IndustryGoogle Ombudsman? Search Ombudsman? Great Idea — Bring Them On!

Google Ombudsman? Search Ombudsman? Great Idea -- Bring Them On!

Back in 2004, Gary Stein

suggested
that Yahoo hire an
ombudsman
, a sort of impartial referee to handle disputes involving
advertising programs. I thought it was a great idea. Today, Steve Bryant over at
eWeek’s Google Watch

calls
for Google to do the same thing. Again, great idea — let’s see the
search engines all start hiring ombudsmen, in the way that many newspapers and
others have done.

At a newspaper, the ombudsman is someone who the readers can appeal to if
they feel a paper has been unfair or had a problem with coverage. The ombudsman
investigates the complaint and reports back to the readers. As an insider, they
have more access than an external investigator. But as the ombudsman, their
responsibility is to represent the readers, not the organization.

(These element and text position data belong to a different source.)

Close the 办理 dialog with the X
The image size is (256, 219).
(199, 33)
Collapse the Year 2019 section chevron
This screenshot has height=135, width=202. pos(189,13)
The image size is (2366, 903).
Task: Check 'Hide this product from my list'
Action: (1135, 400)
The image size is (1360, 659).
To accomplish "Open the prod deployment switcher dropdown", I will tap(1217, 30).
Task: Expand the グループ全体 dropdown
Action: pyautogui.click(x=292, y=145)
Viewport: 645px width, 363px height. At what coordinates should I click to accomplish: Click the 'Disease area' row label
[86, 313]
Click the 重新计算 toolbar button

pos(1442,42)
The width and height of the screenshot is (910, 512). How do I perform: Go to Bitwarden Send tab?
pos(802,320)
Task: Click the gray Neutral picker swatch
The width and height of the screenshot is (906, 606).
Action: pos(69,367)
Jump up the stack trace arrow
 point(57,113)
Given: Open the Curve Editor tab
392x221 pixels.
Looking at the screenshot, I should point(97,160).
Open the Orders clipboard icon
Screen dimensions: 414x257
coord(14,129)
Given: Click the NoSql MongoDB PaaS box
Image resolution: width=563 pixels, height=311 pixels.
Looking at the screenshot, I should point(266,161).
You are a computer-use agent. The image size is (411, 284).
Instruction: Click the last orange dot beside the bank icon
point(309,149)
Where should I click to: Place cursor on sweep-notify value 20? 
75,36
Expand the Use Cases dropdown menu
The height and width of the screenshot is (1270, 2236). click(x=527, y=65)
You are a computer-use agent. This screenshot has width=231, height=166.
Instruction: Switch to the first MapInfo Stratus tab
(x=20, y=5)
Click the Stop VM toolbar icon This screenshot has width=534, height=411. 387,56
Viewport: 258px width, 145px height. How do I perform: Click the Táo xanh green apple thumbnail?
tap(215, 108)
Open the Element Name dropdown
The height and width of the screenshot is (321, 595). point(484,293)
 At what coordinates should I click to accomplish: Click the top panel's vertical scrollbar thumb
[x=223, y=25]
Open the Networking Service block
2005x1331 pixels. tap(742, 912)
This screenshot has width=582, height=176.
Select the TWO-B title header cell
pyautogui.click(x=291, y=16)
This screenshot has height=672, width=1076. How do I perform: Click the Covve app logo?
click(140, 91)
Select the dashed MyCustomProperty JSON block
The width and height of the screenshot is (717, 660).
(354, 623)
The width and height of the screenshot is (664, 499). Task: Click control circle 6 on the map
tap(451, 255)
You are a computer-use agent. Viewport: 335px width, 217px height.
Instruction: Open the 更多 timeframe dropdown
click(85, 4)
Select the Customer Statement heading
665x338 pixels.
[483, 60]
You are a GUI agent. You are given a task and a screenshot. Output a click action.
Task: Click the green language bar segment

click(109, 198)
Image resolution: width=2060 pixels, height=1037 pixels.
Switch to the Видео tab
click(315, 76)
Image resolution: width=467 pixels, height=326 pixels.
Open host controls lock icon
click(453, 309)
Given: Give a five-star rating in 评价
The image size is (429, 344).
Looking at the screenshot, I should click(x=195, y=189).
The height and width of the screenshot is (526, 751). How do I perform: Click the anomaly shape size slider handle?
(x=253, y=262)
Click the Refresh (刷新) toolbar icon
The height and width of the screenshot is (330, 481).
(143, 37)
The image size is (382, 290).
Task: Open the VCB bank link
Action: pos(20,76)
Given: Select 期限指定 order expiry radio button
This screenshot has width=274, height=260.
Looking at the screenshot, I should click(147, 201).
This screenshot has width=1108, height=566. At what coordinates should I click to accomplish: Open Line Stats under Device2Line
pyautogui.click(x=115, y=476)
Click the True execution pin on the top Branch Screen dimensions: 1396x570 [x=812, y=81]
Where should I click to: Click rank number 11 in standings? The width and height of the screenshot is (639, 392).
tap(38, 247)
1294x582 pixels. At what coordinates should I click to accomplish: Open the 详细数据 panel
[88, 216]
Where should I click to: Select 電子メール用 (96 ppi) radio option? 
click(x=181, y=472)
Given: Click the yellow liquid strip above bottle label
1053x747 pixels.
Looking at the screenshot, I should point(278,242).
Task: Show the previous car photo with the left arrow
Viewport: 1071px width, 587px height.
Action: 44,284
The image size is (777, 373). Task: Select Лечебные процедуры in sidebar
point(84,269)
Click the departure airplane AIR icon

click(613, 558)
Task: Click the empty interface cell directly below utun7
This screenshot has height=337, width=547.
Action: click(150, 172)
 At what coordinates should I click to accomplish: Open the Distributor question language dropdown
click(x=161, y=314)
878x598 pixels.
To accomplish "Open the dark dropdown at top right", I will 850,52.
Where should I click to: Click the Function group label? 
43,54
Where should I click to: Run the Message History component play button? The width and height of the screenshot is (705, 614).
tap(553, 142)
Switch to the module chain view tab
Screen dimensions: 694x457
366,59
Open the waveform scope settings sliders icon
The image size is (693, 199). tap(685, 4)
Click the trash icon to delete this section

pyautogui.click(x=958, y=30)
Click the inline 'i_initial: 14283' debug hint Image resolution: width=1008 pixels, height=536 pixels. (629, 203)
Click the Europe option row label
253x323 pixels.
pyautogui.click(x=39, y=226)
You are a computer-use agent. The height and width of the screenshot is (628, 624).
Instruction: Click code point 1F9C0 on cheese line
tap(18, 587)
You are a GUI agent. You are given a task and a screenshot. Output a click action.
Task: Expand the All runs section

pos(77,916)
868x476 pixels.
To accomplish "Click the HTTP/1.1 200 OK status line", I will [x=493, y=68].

Google’s had a series of problems recently, as Bryant points out. Was Amazon
accidentally
knocked
out on a search for its own domain name, or was it a glitch? Is
Wikipedia Watch being deliberately
downranked for a search on its own name, as founder Daniel Brandt
feels,
or is it another glitch?

An ombudsman is the sort of person who could investigate these things and
report back. In fact, Google probably would need to employ a team of ombudsmen,
given the many charges people point at it, often unfounded but still which need
to be addressed.

Nor is Google the only one that should consider this. I don’t agree with
Bryant that Google is the closest thing we have to a Pope on the internet. But
the idea of it being a paper of record is more true. But Google’s not the only
paper of record. Yahoo, MSN and Ask are all important papers, as well. I’d like
to see them all establish ombudsmen.

At the very least, it will help take the pressure off the informal ombudsmen
we already have — Matt Cutts,
Jeremy Zawodny and other search
employees that often step up to do informal public relations and examinations of
concerns. I don’t want those bloggers to go away, but it would be nice to have
an official person that searchers and publishers could feel are supposed to be
looking into concerns.

Postscript:

Google must temper its power or law makers will
over at The Guardian has
Jack Schofield talking about the idea of an ombudsman, as well.